Diskusi mengenai badal haji terutama menyoroti beberapa ayat Al-Qur’an dan hadis Nabi yang menggarisbawahi prinsip bahwa seseorang hanya akan memperoleh pahala dari usahanya sendiri.
Dilansir dari laman resmi Muhammadiyah, dalam Al-Qur’an, ayat-ayat seperti QS an-Najm (53): 38-39 dan QS. Yasin (36): 54, menegaskan prinsip bahwa setiap individu akan memikul konsekuensi dari perbuatannya sendiri, tanpa dibebani oleh dosa atau pahala orang lain.
Ini menjadi landasan bagi beberapa ulama yang memandang bahwa badal haji bertentangan dengan prinsip ini.
Namun, di sisi lain, hadis-hadis Nabi saw memberikan pengecualian terhadap prinsip ini.
Hadis riwayat Muslim dan al-Bukhari menyatakan bahwa seseorang dapat memperoleh pahala dari perbuatan baik yang dilakukan oleh orang lain atas nama mereka.
Seperti anak yang mendoakan kedua orang tuanya atau seseorang yang melunasi hutang orang lain kepada Allah.

TUGAS:
1. Tuliskan ulang bagian teks tentang badal haji dari "Diskusi mengenai badal" sampai "dari usahanya sendiri." tanpa perubahan apa pun.
2. Terjemahkan kalimat "Ini menjadi landasan bagi beberapa ulama yang memandang bahwa badal haji bertentangan dengan prinsip ini." dari teks tentang badal haji ke dalam bahasa Inggris.
3. Menurut teks tentang badal haji, hadis riwayat siapa yang menyatakan bahwa seseorang dapat memperoleh pahala dari perbuatan baik yang dilakukan orang lain atas nama mereka?
Baris-baris berikut tidak digunakan dalam tugas apa pun.

BAHAN YANG DISEDIAKAN:

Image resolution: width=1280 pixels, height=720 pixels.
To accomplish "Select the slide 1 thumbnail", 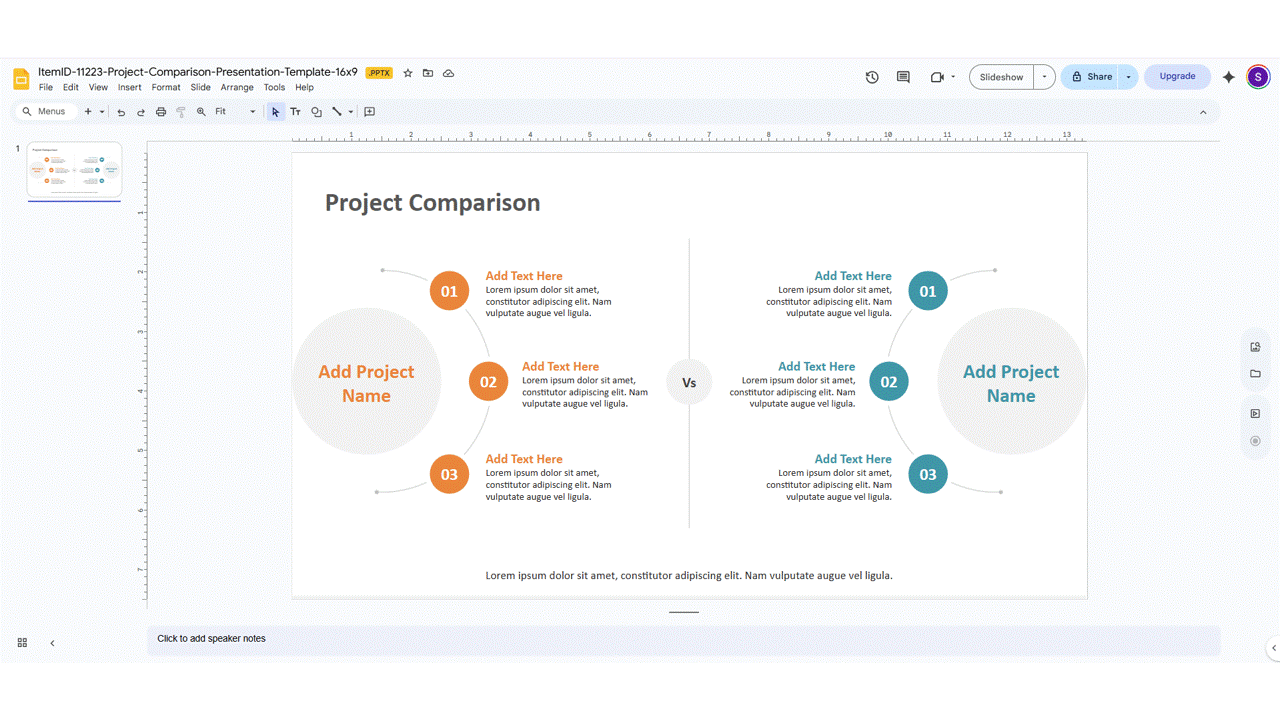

JAWABAN:
1.
Diskusi mengenai badal haji terutama menyoroti beberapa ayat Al-Qur’an dan hadis Nabi yang menggarisbawahi prinsip bahwa seseorang hanya akan memperoleh pahala dari usahanya sendiri.

2. This serves as the basis for some scholars who view badal haji as contradicting this principle.

3. Hadis riwayat Muslim dan al-Bukhari.